### TEXTE PRÉSENTÉ

= = =

Détective est un hebdomadaire dédié aux faits divers, créé en 1928. Il « s’inscrit dans une tradition qui remonte au développement de la presse moderne quotidienne. […] L’initiative de cette création revient à Gaston Gallimard qui cherche à la fin des années 20 à développer une politique éditoriale commerciale qui lui permettra de poursuivre les publications prestigieuses mais peu rentables de la NRF et de la collection blanche1. »

Les frères Georges et Joseph Kessel participent aussi à cette création. La revue, dans son premier numéro paru le 1ernovembre 1928, donne sa note d’intention : elle entend faire « participer [le lecteur] à des épopées merveilleuses2 ». Partant du principe que « c’est […] la fiction qui ramène à la réalité3 », la note d’intention laisse entendre la part de liberté artistique entrant dans cette approche journalistique. « Vous serez au cœur de l’imagination4 », précise-t-on.

Si Georges Kessel s’est toujours cantonné au milieu de l’édition et de la direction de magazines, son frère Joseph s’est forgé une réputation d’auteur important du XXe siècle en France, ayant à son actif de nombreux livres renommés (à commencer par L’équipage, son premier roman à succès paru en 1923). Fort d’une expérience journalistique de terrain déjà riche en 1928, Joseph Kessel, qui est également grand reporter, sait faire voyager ses lecteurs, que ce soit dans le cadre de ses articles ou de ses romans.

Des points de suspension qui suivent le titre « Paris la nuit… », affiché à la « une » de Détective, le 15 novembre 1928 (voir illustration), comme de la photographie qui l’accompagne et occupe quasiment l’espace intégral de la première page, une ambiance singulière se dégage : celle d’une nuit vide, mystérieuse, où quelques lumières éclairent un chemin et un escalier, dont on peine à deviner où il mènera les pas de qui s’y risquera. Détective, par ce choix de « une » évocatrice, invite ainsi le lecteur à se poser d’emblée ces questions : Quelle place occupe le fait divers dans notre imaginaire ? Le journaliste de faits divers est-il plus romancier que journaliste ? Nous traiterons, pour répondre à ces interrogations, de la suspension consentie de l’incrédulité, puis des deux mouvements qui semblent structurer l’article de Kessel, l’un allant de la réalité vers la fiction et l’autre, de la fiction vers la réalité.

= = =

Relevés de localisation de mots et d'éléments
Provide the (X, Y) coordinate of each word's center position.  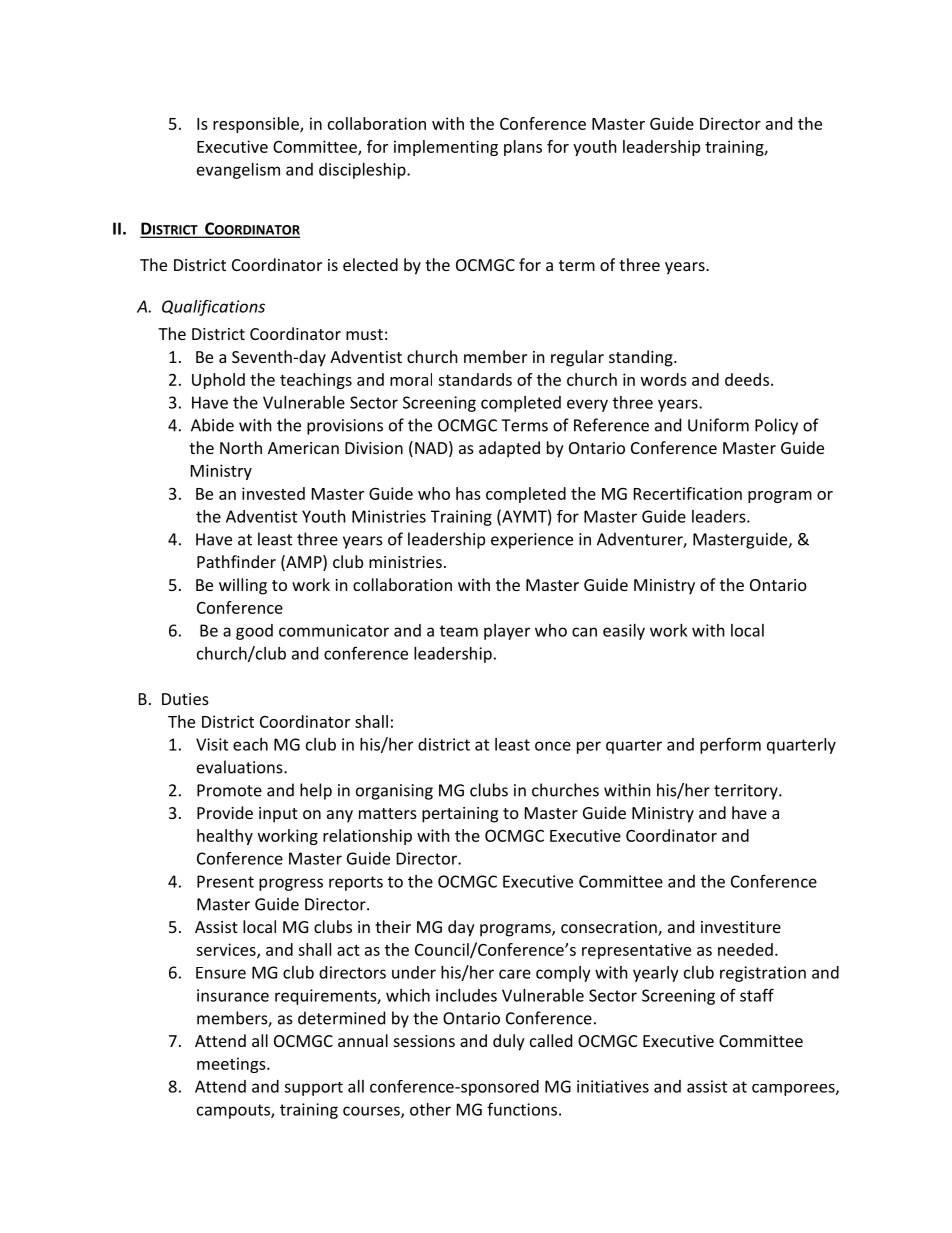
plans (523, 148)
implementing (446, 148)
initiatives (613, 1086)
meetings (232, 1065)
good (254, 632)
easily (624, 632)
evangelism (238, 171)
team (459, 631)
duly (509, 1042)
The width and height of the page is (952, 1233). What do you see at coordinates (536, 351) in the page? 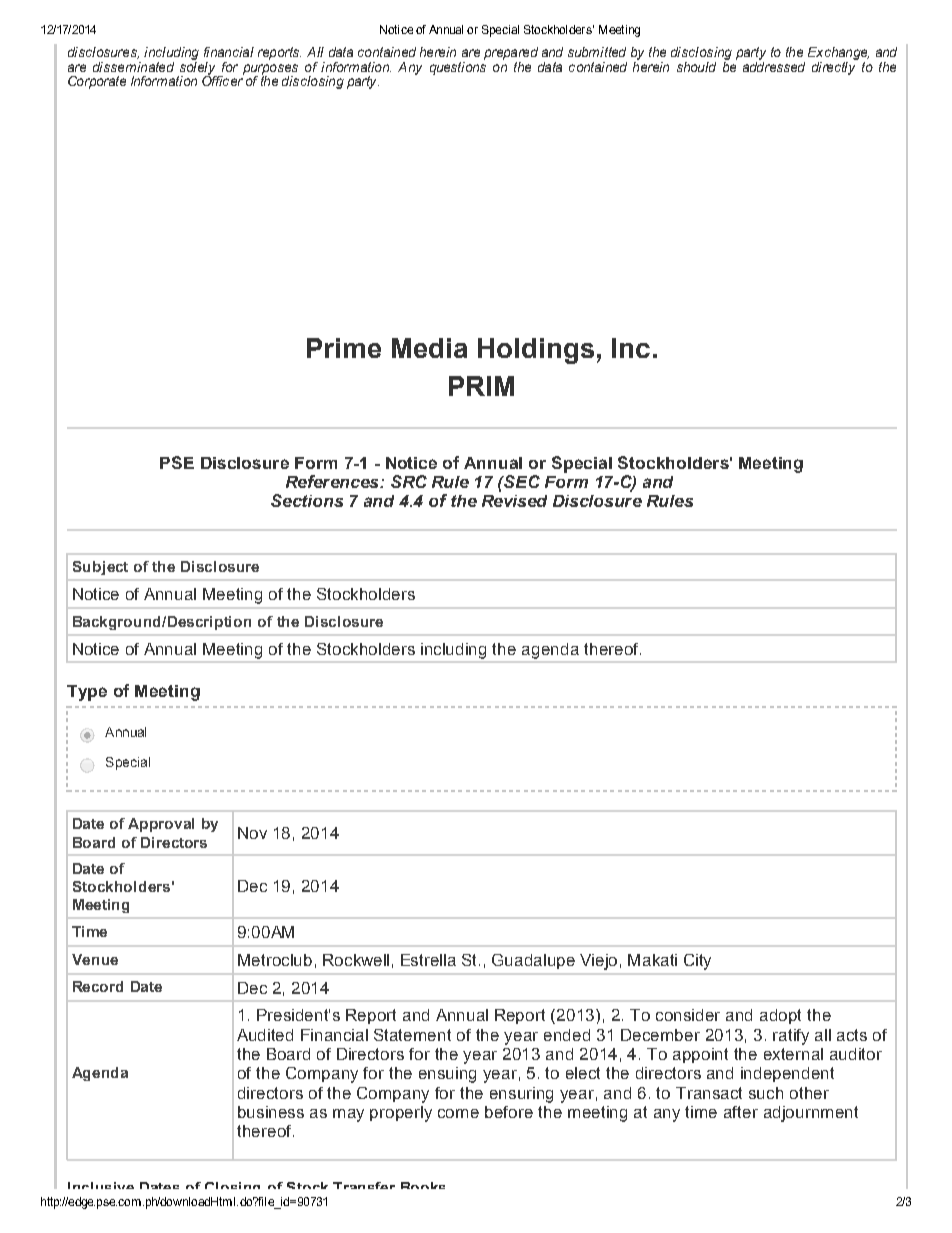
I see `Holdings` at bounding box center [536, 351].
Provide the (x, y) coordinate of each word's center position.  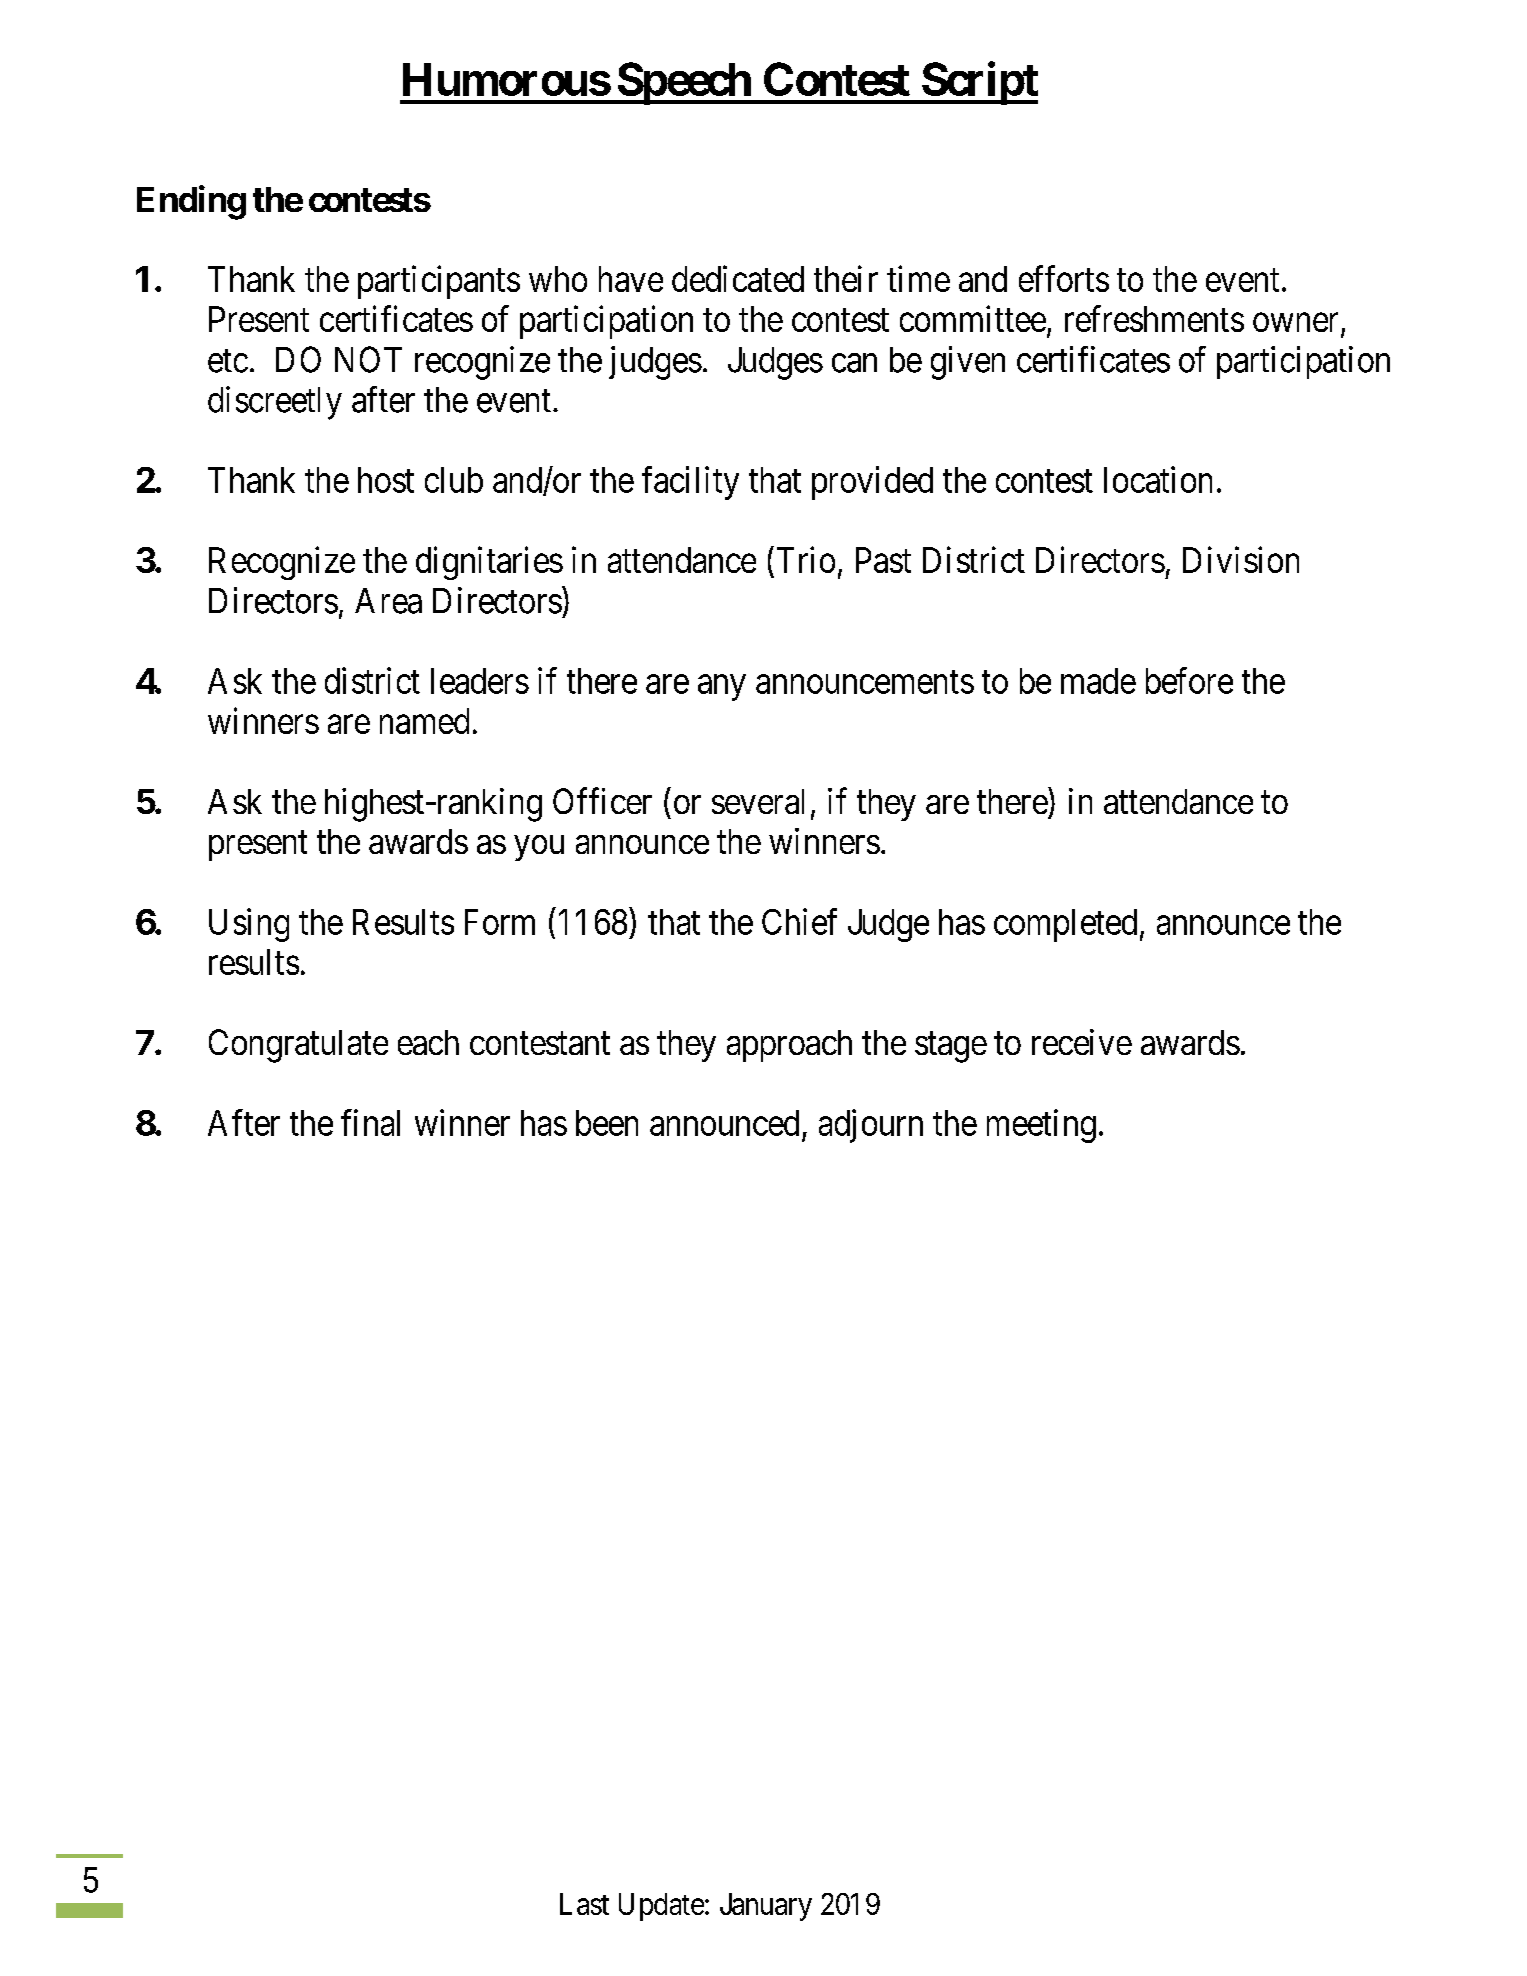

= = =

### SÉRIE DE CONSIGNES
**1.** D'après le texte sur l'hebdomadaire Détective, à qui revient l'initiative de sa création ?
**2.** Prolongez, s'il vous plaît, le texte sur l'hebdomadaire Détective à la suite de sa dernière phrase.
Ces entrées proviennent d'une autre source.

### RÉPONSES PAR CONSIGNE
**1.** À Gaston Gallimard.

**2.**
Une de Détective

Détective, 15 novembre 1928

La suspension consentie de l’incrédulité

« Avant d’être un informateur, le journaliste est d’abord un narrateur5. » À partir de ce constat de Christophe Deleu, qui s’applique au Nouveau Détective des années 1990, mais qui peut tout aussi bien servir à caractériser le travail des rédacteurs de Détective des années 1920-1930, on peut se poser de nombreuses questions sur le rapport entre la réalité et le récit qu’en fait un journaliste. Selon Deleu, le journaliste de Détective est avant tout un narrateur, c’est-à-dire qu’il doit raconter une histoire qui doit emporter le lecteur. Plus que l’informer, elle doit lui faire vivre une petite aventure.

En termes de narration, la suspension consentie de l’incrédulité est un concept qui évoque le fait qu’un·e lecteur·ice mette en suspens ce qu’iel connaît du monde afin de s’abstraire du principe de réalité. C’est ce principe qui est à l’origine de notre capacité à suivre des actions fantastiques, à nous laisser bercer par des récits de fiction en général. Cette notion ancienne, héritée de Coleridge puis reprise au XXe siècle par les théoriciens de la fiction, peut aussi être articulée à l’« effet de réel6 » de Roland Barthes, procédé narratif essentiel puisque chaque accroc à celui-ci peut faire sortir le lecteur ou le spectateur de son immersion et briser son expérience. Sous l’effet de la suspension consentie de l’incrédulité, le lecteur peut ainsi lire du Tolkien sans se dire constamment que les elfes, les hobbits et les nains n’existent pas et apprécier l’histoire, l’imaginaire de l’œuvre et ses multiples messages qui, en dépit de la mise en place d’un monde fictionnel étonnant, nous ramènent de toute évidence à quelque chose de commun : notre humanité.

De son côté, le fait divers de Détective, bien qu’il s’agisse d’un récit factuel cherchant à dire quelque chose du réel, semble pour cela devoir passer par l’imaginaire. Les événements sont présentés comme réels et supposément vrais, mais la poétique déployée dans les textes de cet hebdomadaire permet une certaine liberté d’invention aux auteurs. Comme il est par définition anecdotique dans le grand mouvement de l’information, le fait divers devient l’objet d’un récit dans lequel le journaliste se permet de broder autour des faits. Le fait divers a également cette particularité de faire surgir l’extraordinaire ou le désordre au sein de la vie quotidienne, tout en cherchant à créer un effet de proximité avec le lecteur. Celui-ci doit en effet pouvoir se dire, en lisant un fait divers, que cela pourrait lui arriver. Le récit de fait divers, en ce sens, mobilise la suspension consentie de l’incrédulité. Il transforme le fait réel à son origine en le romançant, en l’enrichissant de tout un univers propre à l’auteur. Peut-être que les faits divers en apprennent plus sur celui ou celle qui les raconte que sur ce qu’ils ont à dire en eux-mêmes.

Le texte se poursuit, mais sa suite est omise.